Problem
Go through the entries below and print, exactly, the lines starting at the one with "The height and width of the screenshot is (435, 629)." and ending at the one with "Image resolution: width=228", keeping both ends and no others.

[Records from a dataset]
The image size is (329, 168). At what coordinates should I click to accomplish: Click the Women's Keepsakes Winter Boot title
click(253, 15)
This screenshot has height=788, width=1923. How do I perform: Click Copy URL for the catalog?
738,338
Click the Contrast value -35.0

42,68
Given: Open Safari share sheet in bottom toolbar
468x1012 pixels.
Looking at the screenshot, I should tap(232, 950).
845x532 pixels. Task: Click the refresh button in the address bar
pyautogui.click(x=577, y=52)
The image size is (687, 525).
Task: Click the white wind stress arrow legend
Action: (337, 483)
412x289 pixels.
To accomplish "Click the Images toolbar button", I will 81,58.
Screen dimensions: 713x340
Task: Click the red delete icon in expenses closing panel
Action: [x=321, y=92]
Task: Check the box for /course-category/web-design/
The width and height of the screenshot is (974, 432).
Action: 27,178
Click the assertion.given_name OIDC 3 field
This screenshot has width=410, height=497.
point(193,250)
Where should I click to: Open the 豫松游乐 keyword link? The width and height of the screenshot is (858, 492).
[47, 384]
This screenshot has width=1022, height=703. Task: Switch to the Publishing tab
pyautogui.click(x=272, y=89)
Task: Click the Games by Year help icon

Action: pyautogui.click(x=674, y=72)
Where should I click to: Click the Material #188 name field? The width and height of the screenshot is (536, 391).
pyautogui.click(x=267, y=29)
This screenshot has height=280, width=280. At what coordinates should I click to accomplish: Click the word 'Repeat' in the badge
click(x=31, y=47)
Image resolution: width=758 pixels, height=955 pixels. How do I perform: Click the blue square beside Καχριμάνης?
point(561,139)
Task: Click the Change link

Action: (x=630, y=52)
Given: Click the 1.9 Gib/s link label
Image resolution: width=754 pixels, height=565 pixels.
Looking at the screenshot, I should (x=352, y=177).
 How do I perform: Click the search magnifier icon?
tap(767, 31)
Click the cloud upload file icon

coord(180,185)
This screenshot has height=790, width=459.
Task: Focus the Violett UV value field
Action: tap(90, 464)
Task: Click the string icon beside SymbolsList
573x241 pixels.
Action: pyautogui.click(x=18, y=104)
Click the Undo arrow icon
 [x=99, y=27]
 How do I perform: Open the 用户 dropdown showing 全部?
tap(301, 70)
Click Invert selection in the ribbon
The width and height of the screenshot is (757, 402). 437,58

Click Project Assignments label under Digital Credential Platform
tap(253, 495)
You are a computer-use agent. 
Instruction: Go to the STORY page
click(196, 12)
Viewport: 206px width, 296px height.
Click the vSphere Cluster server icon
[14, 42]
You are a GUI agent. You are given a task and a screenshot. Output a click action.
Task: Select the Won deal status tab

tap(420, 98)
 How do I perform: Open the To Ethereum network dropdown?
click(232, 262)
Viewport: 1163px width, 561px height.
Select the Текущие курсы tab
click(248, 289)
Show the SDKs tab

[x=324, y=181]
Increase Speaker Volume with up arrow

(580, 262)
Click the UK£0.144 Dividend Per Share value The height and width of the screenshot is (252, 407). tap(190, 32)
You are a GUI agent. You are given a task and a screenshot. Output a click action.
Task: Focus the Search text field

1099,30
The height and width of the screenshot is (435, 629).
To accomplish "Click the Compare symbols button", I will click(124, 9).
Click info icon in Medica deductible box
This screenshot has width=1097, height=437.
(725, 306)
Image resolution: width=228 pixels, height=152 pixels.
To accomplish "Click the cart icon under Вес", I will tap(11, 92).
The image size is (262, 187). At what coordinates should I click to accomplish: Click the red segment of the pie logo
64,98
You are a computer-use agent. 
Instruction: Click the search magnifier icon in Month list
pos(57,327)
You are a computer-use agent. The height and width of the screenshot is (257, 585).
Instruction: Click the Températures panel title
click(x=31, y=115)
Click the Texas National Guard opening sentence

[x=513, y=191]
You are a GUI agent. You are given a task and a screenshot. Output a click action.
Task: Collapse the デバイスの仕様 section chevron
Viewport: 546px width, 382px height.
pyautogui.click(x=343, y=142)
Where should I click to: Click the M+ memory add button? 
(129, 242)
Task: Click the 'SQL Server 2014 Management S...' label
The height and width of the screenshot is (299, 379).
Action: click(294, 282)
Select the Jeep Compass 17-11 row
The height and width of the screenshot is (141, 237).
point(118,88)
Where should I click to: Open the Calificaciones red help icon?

The answer
The height and width of the screenshot is (435, 629).
To accomplish "Click the Compare symbols button", I will click(124, 9).
Click info icon in Medica deductible box
This screenshot has width=1097, height=437.
(725, 306)
Image resolution: width=228 pixels, height=152 pixels.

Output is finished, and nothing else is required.